There were many Spaniards at the Court that summer. None could find so much favor with the Queen as a Spaniard. Her bridegroom had come and she doted on him.

Jane Dudley—although she could not go to Court, was often found outside the palaces in which the Queen was residing.

She pleaded with old friends. She gave gifts to the Spanish ladies. She would tell them of the fate of her sons. Would not this kind lady, that kind gentleman, seek a moment, when the Queen was in a soft mood, to speak a word for poor Jane Dudley?

There were many who felt pity for her; and so those words were eventually spoken to the Queen.

Mary loved her husband, and love had softened her.

“Poor Jane Dudley,” she said, “what has she done to suffer so?”

Jane was a heartbroken mother, and now that Mary soon hoped to be a mother, she understood maternal hopes and griefs. Jane’s sons had risen against the crown, but they had obeyed their father in this. Mary in love was a kindly Mary.

As the hot summer gave place to autumn she decided she would pardon the Dudleys. They would still be attainted of high treason, of course, which meant that their lands and goods would not be restored to them; but they should have a free pardon.

Jane was almost delirious with delight.

At last her sons were to be free. Land and riches? What did they want with those? Let them live quietly, humbly; let them abandon their ambition which had proved so fatal to the family.

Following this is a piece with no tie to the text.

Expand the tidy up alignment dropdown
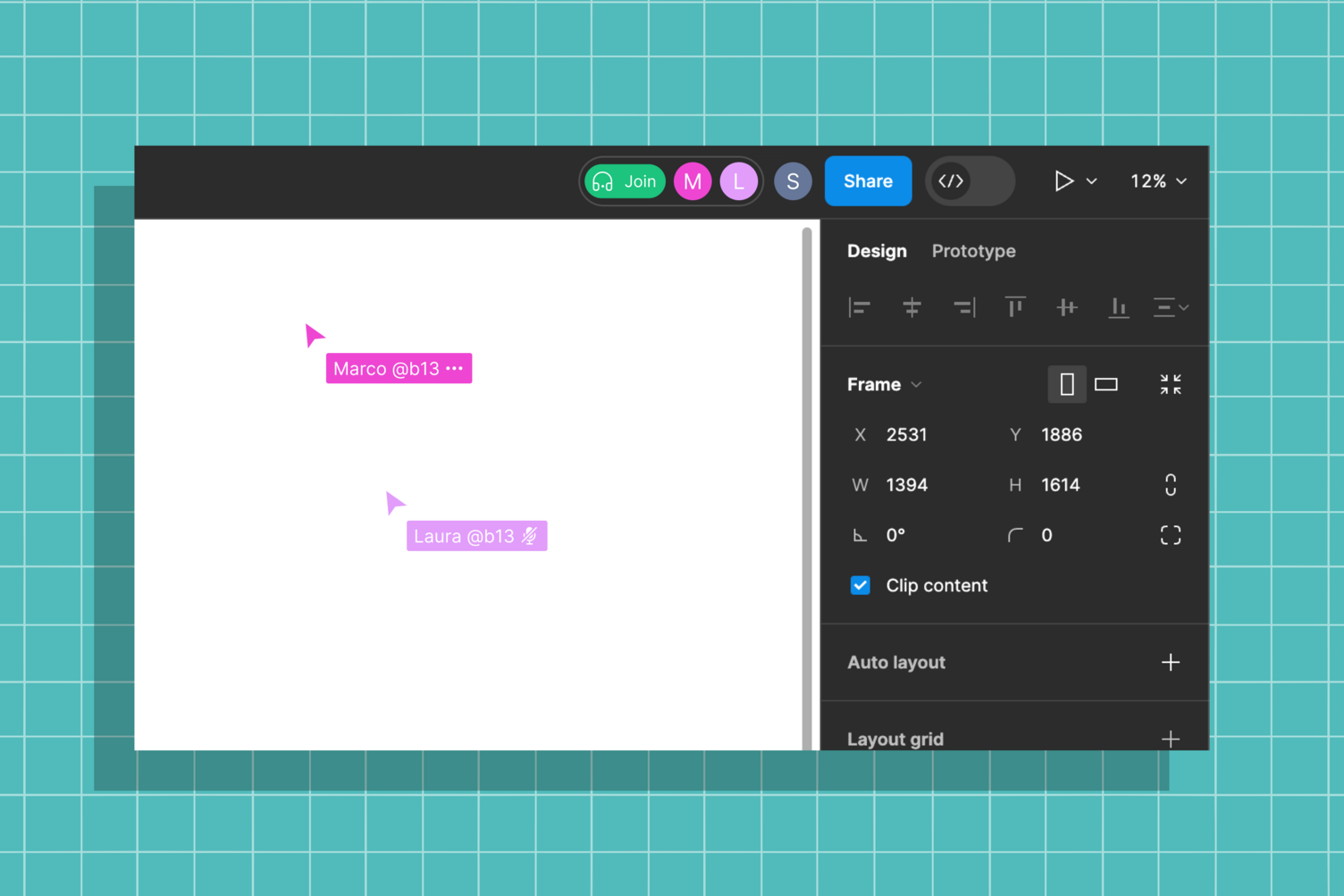Screen dimensions: 1344x896 1172,307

But Jane’s joy was clouded. His imprisonment in the Tower had changed her eldest son John from a strong man to a weakling. He died a few days after his release.

Of Jane’s thirteen children only five were left to her. Yet even while she wept for John she thanked God that Ambrose and Robert (and in particular Robert, for even the fondest mothers must have their favorites) had come safely through the ordeal.